= Material provided =
╔══

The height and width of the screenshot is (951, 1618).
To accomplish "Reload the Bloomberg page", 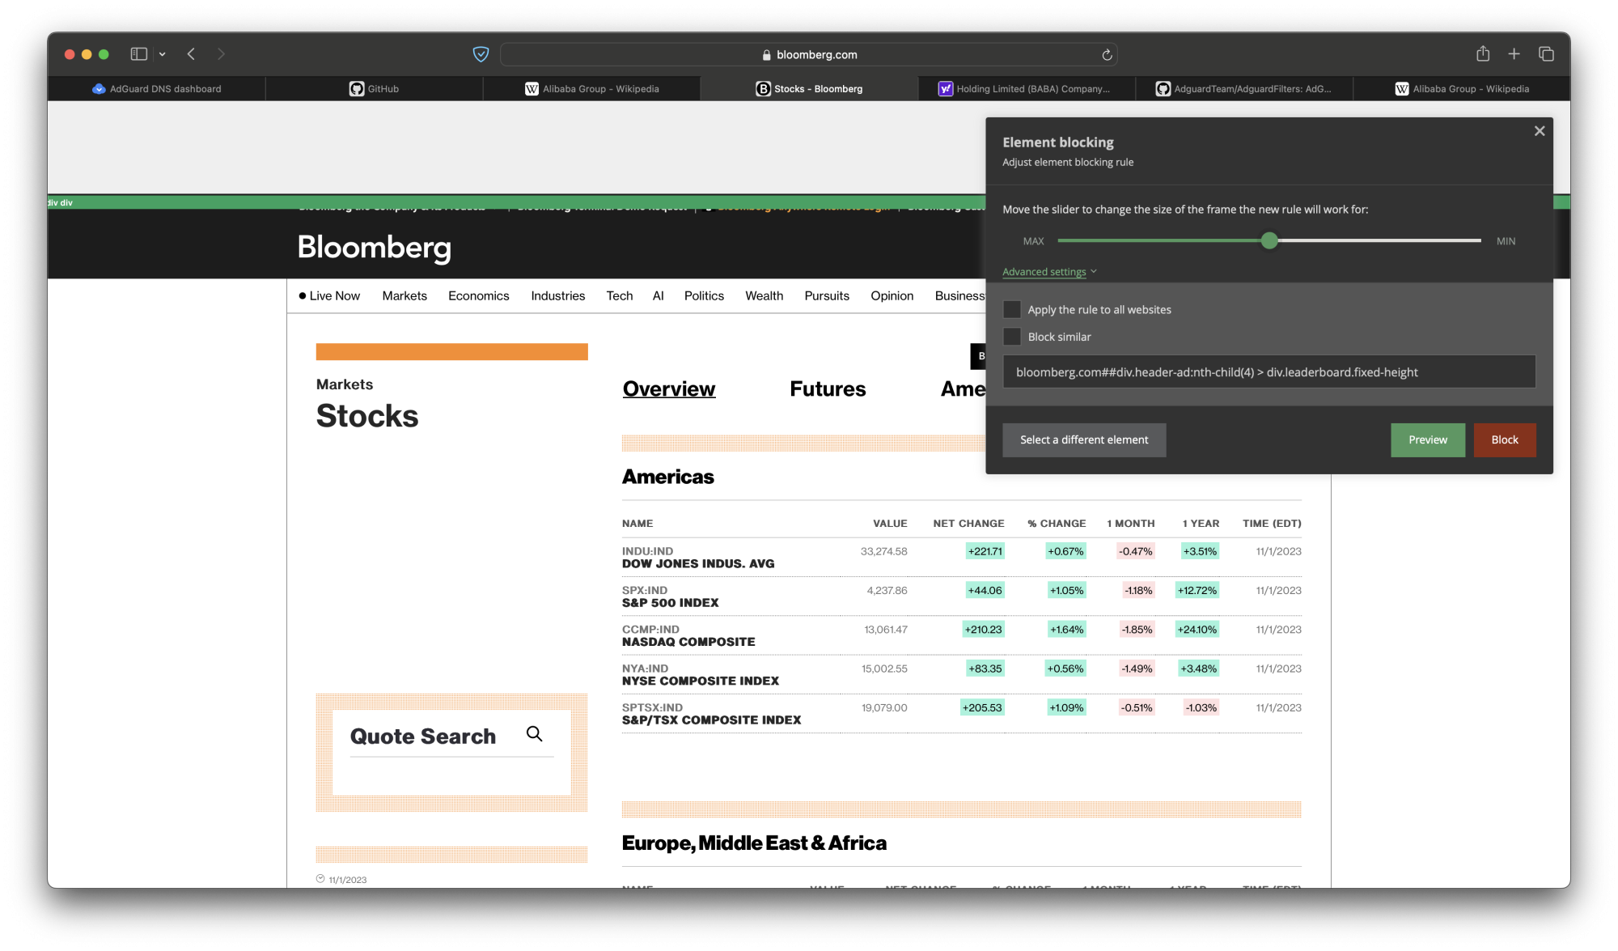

╚══
╔══

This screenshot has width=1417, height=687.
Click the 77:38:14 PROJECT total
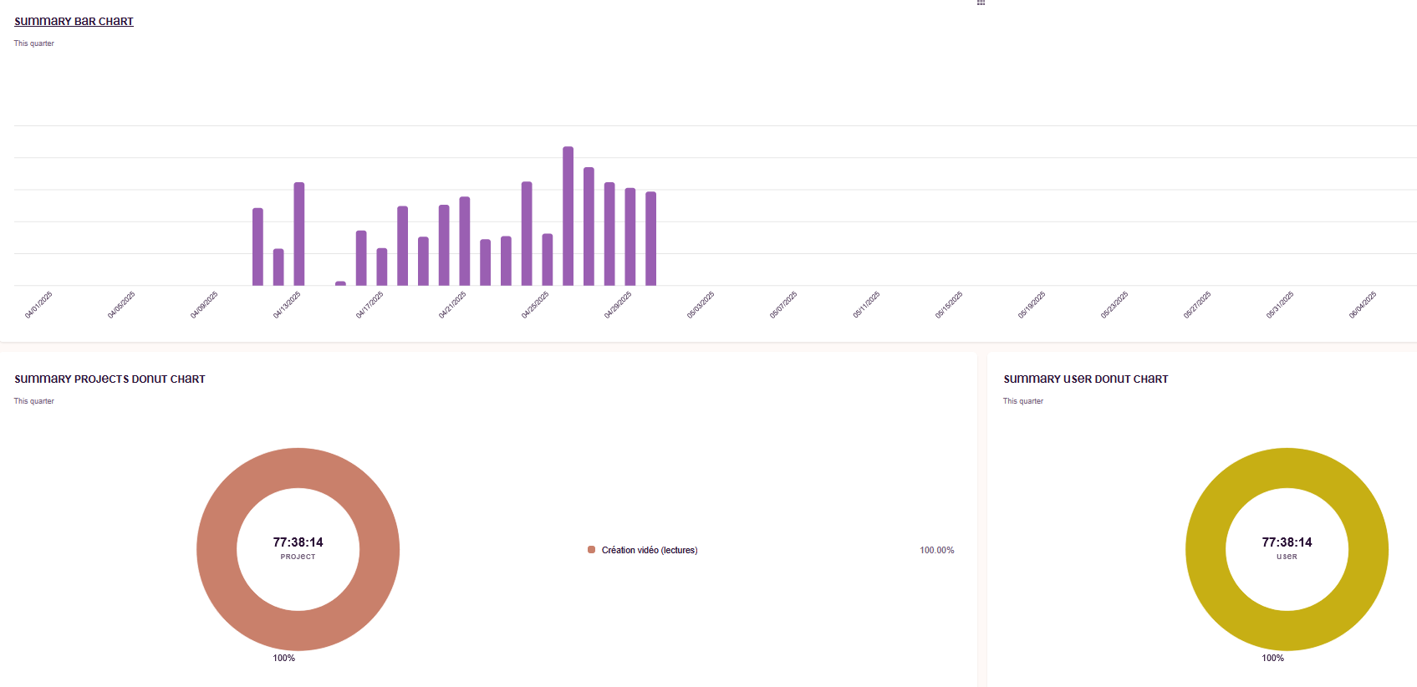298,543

╚══

Select every line of the records that contains the word "width".

= Result for this task =
The height and width of the screenshot is (951, 1618).
This screenshot has width=1417, height=687.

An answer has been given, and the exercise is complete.